Look for pods in CrashLoopBackOff, OOMKilled (Exit Code 137), or showing a high restart count. If pods are already crashing, scale up immediately before investigating further.

3. Check current replica count

gds aws govuk-production-dguengineer -- \
  kubectl get deployment -n datagovuk datagovuk-find \
  -o jsonpath='{.spec.replicas}'

Normal baseline: Find = 3 replicas.

Scaling up to handle +10 req/s

The primary scaling lever is Find replica count. Adding one replica distributes load across an additional Puma instance, adding roughly 18 req/s of headroom.

Step 1: Increase Find replicas (3 → 4)

Edit charts/app-of-apps/values-production.yaml in the govuk-dgu-charts repository:

datagovukHelmValues:
  find:
    replicaCount: 4   # increased from 3

Create a PR, get it reviewed, and merge to main. ArgoCD will automatically roll out the change within a few minutes.

Step 2: Verify the rollout

gds aws govuk-production-dguengineer -- \
  kubectl rollout status deployment/datagovuk-find -n datagovuk

Once rollout is complete, monitor the Grafana dashboard for 10–15 minutes to confirm:

  • Request rate is being handled without increasing error rates
  • No new pod restarts or OOMKills
  • p(95) response time for Find endpoints remains healthy

Additional option: increase Puma thread count

If pod health issues appear (liveness probe failures, Puma thread pool exhaustion) rather than raw pod count being the constraint, also set:

datagovukHelmValues:
  find:
    config:
      railsMaxThreads: "16"   # default is 5

This was required during load testing at 100 VUs. Include it alongside the replica increase if you are seeing probe failures under load. Note: higher thread counts increase per-pod memory usage — verify pods stay within the 4Gi limit after deploying.

Scaling back to normal

Once the DataGovUkHighTrafficRate alert has resolved and traffic has returned to normal levels (below 44.6 req/s for at least 30 minutes), revert to baseline sizing to release cluster resources.

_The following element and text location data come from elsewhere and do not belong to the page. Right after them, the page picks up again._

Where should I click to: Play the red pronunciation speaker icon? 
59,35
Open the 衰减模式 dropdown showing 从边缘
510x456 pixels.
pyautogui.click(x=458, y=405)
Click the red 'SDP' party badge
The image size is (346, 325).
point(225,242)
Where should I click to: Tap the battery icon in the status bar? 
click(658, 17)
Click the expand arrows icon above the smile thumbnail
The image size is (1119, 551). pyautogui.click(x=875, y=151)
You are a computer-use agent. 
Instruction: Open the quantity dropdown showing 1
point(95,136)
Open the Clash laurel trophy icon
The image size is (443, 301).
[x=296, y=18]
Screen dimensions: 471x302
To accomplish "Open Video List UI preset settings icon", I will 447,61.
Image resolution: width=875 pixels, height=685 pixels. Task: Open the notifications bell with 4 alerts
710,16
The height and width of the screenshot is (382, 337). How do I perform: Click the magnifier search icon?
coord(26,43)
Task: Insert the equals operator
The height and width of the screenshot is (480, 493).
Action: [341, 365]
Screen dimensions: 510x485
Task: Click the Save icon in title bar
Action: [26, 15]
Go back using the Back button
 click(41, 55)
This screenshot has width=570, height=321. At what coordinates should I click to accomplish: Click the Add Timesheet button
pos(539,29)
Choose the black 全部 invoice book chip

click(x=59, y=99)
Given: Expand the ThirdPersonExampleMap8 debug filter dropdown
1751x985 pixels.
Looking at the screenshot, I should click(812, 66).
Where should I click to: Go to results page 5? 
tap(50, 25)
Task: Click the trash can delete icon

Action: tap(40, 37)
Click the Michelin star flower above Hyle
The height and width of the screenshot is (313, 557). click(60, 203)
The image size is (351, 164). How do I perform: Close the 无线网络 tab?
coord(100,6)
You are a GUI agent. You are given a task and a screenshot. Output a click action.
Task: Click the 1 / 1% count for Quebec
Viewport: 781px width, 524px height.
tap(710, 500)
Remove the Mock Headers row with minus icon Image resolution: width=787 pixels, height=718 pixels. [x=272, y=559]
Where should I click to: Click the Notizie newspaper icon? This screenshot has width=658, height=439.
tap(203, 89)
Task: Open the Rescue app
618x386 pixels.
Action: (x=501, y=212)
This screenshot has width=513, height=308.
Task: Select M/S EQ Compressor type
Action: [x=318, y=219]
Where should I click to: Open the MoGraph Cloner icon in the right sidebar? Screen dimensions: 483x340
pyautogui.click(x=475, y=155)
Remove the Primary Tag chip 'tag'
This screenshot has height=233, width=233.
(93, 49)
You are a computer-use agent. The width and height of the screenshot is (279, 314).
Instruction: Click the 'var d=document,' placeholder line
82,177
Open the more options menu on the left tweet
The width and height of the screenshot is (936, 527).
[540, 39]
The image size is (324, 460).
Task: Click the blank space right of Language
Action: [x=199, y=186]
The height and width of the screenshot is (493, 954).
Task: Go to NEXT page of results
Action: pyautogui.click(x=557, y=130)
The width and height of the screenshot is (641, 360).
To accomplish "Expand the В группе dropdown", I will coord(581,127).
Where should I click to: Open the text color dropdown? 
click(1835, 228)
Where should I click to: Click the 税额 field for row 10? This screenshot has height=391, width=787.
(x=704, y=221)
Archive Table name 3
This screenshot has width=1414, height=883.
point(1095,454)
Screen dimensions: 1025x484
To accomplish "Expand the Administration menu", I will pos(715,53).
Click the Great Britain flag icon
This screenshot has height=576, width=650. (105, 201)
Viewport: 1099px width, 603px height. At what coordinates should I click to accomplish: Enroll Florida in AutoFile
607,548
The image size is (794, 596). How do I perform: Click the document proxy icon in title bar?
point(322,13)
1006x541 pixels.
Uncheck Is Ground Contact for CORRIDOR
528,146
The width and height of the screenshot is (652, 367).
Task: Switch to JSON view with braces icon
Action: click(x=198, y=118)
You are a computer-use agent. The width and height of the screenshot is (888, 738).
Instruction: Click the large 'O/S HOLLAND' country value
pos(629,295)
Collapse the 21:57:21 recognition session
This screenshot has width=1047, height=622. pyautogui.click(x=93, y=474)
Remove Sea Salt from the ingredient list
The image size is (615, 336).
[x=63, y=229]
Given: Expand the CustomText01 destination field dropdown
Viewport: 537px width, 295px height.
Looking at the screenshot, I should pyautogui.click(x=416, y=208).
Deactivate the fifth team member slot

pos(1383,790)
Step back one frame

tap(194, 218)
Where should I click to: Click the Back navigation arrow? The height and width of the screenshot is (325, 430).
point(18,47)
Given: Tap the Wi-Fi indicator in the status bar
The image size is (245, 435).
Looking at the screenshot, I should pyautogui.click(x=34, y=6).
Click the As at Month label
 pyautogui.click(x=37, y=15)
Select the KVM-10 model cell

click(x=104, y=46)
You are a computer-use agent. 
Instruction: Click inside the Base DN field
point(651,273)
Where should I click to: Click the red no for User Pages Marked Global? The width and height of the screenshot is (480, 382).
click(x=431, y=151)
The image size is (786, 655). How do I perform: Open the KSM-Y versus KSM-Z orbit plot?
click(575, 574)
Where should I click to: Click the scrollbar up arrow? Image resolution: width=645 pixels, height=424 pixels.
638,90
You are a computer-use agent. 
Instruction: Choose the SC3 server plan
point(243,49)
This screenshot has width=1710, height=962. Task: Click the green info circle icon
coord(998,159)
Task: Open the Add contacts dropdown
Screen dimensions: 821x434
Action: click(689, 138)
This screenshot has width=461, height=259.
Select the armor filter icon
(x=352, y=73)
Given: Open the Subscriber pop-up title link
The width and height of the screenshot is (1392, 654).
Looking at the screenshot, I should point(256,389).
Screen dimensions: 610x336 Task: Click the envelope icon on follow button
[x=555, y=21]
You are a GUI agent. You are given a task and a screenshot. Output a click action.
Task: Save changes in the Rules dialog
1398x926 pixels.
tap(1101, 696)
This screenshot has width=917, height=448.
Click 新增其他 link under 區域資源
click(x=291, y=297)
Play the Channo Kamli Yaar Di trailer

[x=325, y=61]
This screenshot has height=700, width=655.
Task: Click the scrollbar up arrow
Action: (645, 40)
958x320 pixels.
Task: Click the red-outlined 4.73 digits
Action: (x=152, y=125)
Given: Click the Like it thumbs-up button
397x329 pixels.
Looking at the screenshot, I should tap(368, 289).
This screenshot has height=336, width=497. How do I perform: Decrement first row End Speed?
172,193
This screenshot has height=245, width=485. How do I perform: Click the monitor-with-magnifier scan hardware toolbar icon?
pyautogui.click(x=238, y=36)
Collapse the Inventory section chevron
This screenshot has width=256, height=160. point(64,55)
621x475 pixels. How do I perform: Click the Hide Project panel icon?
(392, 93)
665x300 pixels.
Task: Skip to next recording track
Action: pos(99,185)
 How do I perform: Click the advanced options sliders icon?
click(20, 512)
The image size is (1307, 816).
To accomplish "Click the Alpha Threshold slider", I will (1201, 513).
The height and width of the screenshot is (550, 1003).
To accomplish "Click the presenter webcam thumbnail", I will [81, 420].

Revert charts/app-of-apps/values-production.yaml to the baseline:

datagovukHelmValues:
  find:
    replicaCount: 3   # back to baseline
    # remove railsMaxThreads if it was added

Create a PR with the description “Revert data.gov.uk scaling after high traffic alert resolved”, merge to main, and verify the rollout completes without errors.

Check that the alert does not re-fire within 15 minutes of scaling back.

Baseline production configuration (for reference)

Component Setting Baseline value
Find replicas find.replicaCount 3
Find memory limit find.appResources.limits.memory 4Gi
Find memory request find.appResources.requests.memory 2Gi

These values are defined in charts/app-of-apps/values-production.yaml in the govuk-dgu-charts repository.